So, at present, the oldest justice, Clinton-appointee Ruth Bader Ginsberg, who turned 79 in March, and who is a cancer survivor, has been criticized by some for not retiring a year or two ago because there is no guarantee that Barack Obama will be reelected and she might not be able to hang on through a Republican administration.
And now we have the biggest Supreme Court case in decades, which purports to be about the limits of the power the framers delegated to the Congress, but is also about whether millions of Americans will have health insurance.
And it will be decided by two justices (Antonin Scalia and Anthony Kennedy) appointed by Ronald Reagan, one (Clarence Thomas) by George H.W. Bush, two (Ginsberg and Stephen Breyer) by Bill Clinton, two (Chief Justice John Roberts and Associate Justice Samuel Alito) by George W. Bush and two (Sonia Sotomayor and Elena Kagan) appointed by the current incumbent, President Obama.
Now Ronald Reagan twice received a mandate from the people to exercise the powers of the presidency, but he last received it in November of 1984. This is 2012. His two appointees (who have, in some sense, the votes to swing most close cases one way or the other and almost certainly have that power in the current big health care case) have democratic legitimacy – in the sense of having been appointed by someone elected by the people – that is 28 years out of date.
It seems likely that this diatribe/tour-of-the-Constitution will be taken as sour grapes by a liberal who fears that the health care law will be struck down and has decided to vent spleen at the poor old framers. In fact, I had been working on this and other similar diatribes/tours-of-the-Constitution for an occasional series that I hope to produce before Election Day. So I moved it up and here it is.
Proposed change
But, for the record, the idea that the life tenure for Supreme Court justices has become a problem, for some of the reason cited above, is not new and certainly not original to me. Many of those who agree that this is a problem have tended to congregate around a proposal for Supreme Court appointments that would last for 18 years. With nine justices, one would rotate off every two years. Every president would be guaranteed of appointing a couple and the rotation would be freed from the vagaries or death, illness, disgrace or (as in the recent case of Justice David Souter) a justice who had just had a bellyful of Washington.

### Recorded information:

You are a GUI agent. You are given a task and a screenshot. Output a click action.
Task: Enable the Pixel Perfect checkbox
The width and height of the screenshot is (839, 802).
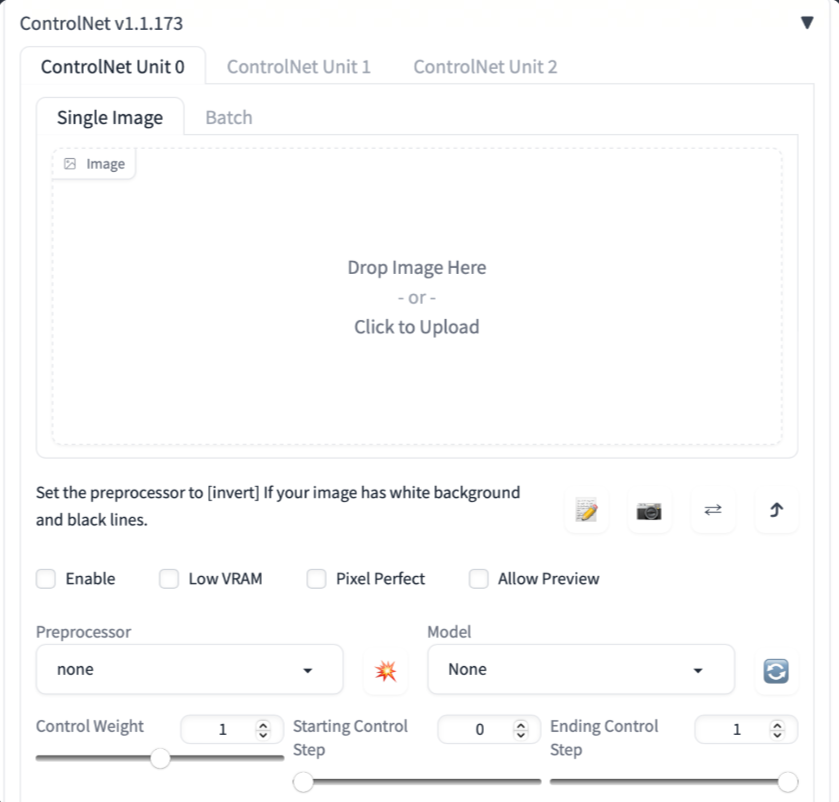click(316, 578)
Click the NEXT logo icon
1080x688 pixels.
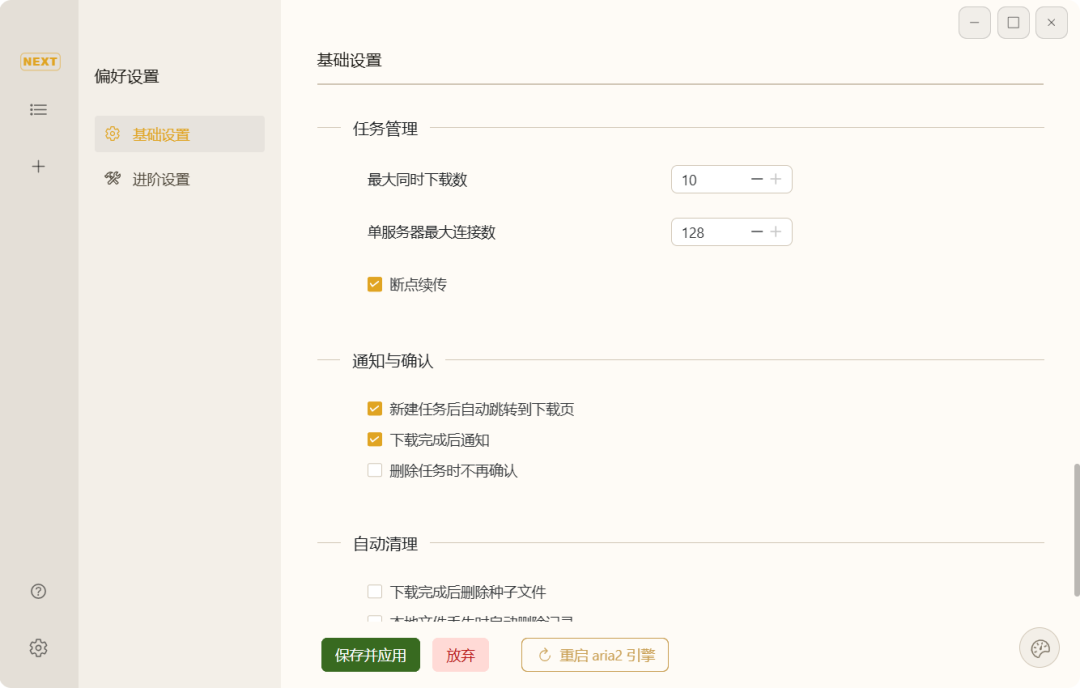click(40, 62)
---
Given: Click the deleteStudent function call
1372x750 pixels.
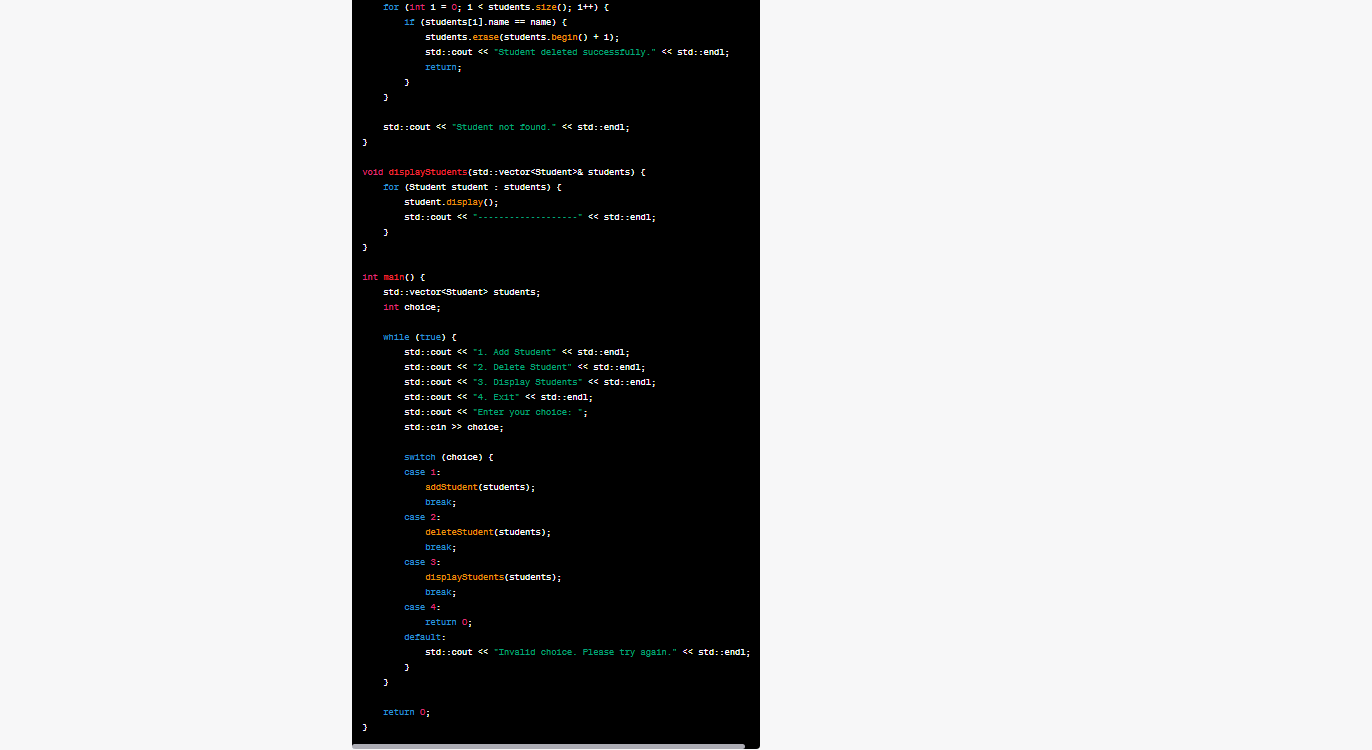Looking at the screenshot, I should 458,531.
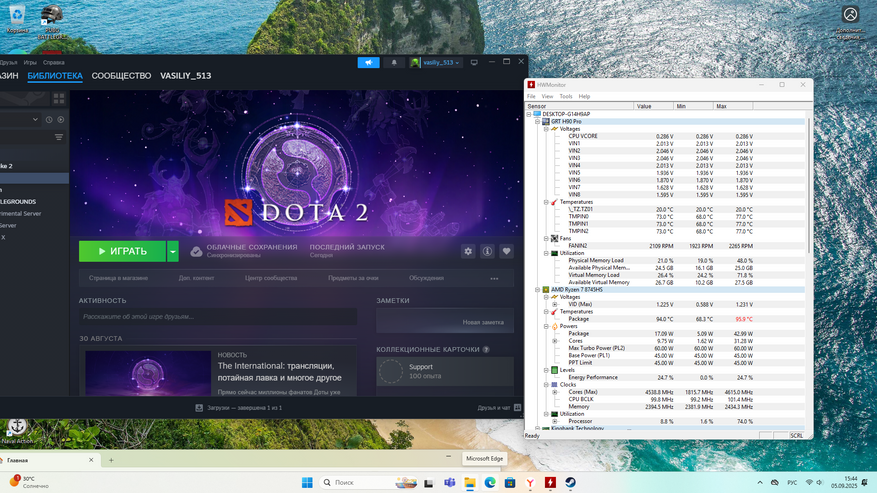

### Work task 1:
Reproduce the passage on Supreme Court tenure word for word, starting at "So, at present, the" and ending at "a Republican administration.".
### Work task 2:
Carry on the passage on Supreme Court tenure from its last sentence.
The records are from a separate source and have no connection to the passage on Supreme Court tenure.

### Response box 1:
So, at present, the oldest justice, Clinton-appointee Ruth Bader Ginsberg, who turned 79 in March, and who is a cancer survivor, has been criticized by some for not retiring a year or two ago because there is no guarantee that Barack Obama will be reelected and she might not be able to hang on through a Republican administration.

### Response box 2:
In an anthology of essays by Constitution scholars about the dumbest things in the Great Charter, Professor L.A. Powe, Jr. of the University of Texas Law School, devoted his chapter to the issue of life tenure. He endorsed the 18-year limit and closed his essay thus:
Eighteen years is long enough to do the job and then do it well and to guarantee independence from the elected branch, while short enough to avoid the unseemly problems that life tenure creates.
(Powe, by the way, clerked for Justice Douglas, who stayed on the court until after he was incontinent and wheelchair bound.)
Stuart Taylor, Jr., the veteran Supreme Court reporter, listed the case against life tenure in this short, lively Atlantic piece, which includes wonderful data on how much longer and older recent justices are staying on the court, compared to the historical record. In case you don’t click through, here are the bullet items on his list of the “subtle but serious” problems associated with the lifetime appointment of justice:
Decrepitude, Intellectual autopilot, Hubristic complacency, Unaccountability, Randomness, Uglier confirmation battles, Eroded legitimacy, Diminished productivity.